Tips for Backpacking

Even if you can’t bring along a cooler, there are a lot of healthy options for eating on the trail.

Breakfast

Alternate days with light breakfasts and heavier breakfasts depending on how much physical activity you have planned for each day. A great breakfast option is pre-measured baggies full of rolled oats cooked over a camp stove (or instant oatmeal packets if you’re feeling lazy). Instead of dumping sugar on top, sweeten the oats with dried fruit or honey. If you have a lot of activity planned for the day, mix in a handful of nuts to help those calories last longer

Lunch

Think smorgasbord. It’s useful to bring foods that can be assembled without heat so you can stay on schedule to get to the next campsite or scale the next rockface. This means more fruits and veggies (at least for the first day or two). It also means whole grains, such as whole grain pita bread or wraps, which pack easily, are a good source of fiber, and will leave you feeling fuller longer than white breads.

Dinner

Dinner can be a great time to get creative with camping food since you’ll have time to pull out the cooking equipment, start an open fire, and explore some serious flavor profiles. Packing different spices from home in separate baggies can make for a more flavorful meal and may add some nutritional benefits, such as antioxidants (cloves) or improved digestion (cumin and ginger).

Organising your food supplies helps a lot. It might seem overly simple and obvious, but when you are camping in the early days, having food and utensils all jumbled in together, makes cooking more complicated than it needs to be.

First up you have all the goods that need refrigeration - they are going to go into your esky/cooler/fridge, so that's easy enough. You need to probably invest in some strong plastic boxes to store all the food. Think about getting 2-3 if space permits.

Use Box 1 for the staples - the items that get a lot of use or are handy to have, but aren't the core ingredients but are still important.  Items such as salt/pepper, olive oil, spices, food wraps (like Alfoil, Clingwrap), coffee, tea, sugar, sauce, non-stick spray, etc.

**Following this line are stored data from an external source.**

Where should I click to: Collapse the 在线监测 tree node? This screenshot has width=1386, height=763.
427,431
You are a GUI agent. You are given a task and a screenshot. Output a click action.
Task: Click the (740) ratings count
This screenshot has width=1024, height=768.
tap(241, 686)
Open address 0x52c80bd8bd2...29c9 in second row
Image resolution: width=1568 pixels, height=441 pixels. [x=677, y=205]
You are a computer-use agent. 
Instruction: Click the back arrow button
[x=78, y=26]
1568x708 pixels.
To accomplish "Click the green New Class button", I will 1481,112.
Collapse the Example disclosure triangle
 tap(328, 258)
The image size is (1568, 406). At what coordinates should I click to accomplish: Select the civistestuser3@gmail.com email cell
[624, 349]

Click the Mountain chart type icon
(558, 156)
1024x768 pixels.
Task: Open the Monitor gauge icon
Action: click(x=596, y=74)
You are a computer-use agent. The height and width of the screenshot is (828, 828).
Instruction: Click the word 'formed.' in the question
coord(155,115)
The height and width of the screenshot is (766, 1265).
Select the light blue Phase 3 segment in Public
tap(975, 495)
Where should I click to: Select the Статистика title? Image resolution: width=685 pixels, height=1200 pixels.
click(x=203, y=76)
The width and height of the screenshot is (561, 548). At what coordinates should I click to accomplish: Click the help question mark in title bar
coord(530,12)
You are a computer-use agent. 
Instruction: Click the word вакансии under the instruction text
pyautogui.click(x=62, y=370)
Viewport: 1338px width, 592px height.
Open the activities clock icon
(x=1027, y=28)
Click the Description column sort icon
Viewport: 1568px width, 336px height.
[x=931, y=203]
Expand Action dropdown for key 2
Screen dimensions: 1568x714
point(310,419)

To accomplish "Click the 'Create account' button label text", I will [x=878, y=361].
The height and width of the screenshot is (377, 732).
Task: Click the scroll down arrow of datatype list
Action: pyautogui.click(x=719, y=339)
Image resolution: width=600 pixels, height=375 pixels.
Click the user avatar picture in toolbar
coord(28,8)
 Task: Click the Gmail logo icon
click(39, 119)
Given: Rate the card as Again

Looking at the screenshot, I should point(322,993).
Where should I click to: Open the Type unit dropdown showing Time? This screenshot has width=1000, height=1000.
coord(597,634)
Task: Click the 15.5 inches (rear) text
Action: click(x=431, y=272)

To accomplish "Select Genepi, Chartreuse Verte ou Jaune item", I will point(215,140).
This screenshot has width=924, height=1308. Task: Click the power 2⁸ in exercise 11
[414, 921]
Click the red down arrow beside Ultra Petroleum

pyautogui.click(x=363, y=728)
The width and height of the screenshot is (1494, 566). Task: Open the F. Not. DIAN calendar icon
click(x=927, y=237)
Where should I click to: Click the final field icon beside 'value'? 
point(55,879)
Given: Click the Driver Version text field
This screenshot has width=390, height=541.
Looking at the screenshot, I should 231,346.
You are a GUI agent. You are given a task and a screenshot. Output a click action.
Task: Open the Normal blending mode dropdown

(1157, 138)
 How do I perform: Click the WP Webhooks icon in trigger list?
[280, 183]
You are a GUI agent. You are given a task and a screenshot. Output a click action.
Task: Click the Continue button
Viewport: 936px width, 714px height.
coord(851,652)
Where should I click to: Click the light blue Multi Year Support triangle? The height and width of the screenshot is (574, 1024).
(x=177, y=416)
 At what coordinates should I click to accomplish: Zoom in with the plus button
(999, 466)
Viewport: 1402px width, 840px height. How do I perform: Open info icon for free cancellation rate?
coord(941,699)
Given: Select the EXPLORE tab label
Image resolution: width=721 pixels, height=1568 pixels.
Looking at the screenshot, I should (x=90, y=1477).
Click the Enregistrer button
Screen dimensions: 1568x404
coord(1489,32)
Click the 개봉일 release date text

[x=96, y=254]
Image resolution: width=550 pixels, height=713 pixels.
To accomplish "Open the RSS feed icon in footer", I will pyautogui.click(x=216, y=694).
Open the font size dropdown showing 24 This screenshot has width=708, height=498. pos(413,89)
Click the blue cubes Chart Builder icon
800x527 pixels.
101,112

Box 2 can be the non-perishable core ingredients for your meals (based on your meal plan). The volume of these ingredients really fill-up this box.     If you have room, another box is great for all the cooking gear - like necessary pots/pans (and I stress the word necessary!). Only take the cooking gear you actually need to prepare your meals.

Find meals that you like to make at home, and double them.  See what meals you enjoy at home can be replicated without too much work at the campsite.  Trial and error with camping also applies to food. There will be successful meals and ones where it was not so great.  But doing some planning in advance of the trip might help minimise some of the average meals, and let you enjoy some delicious food cooked in the great and beautiful country.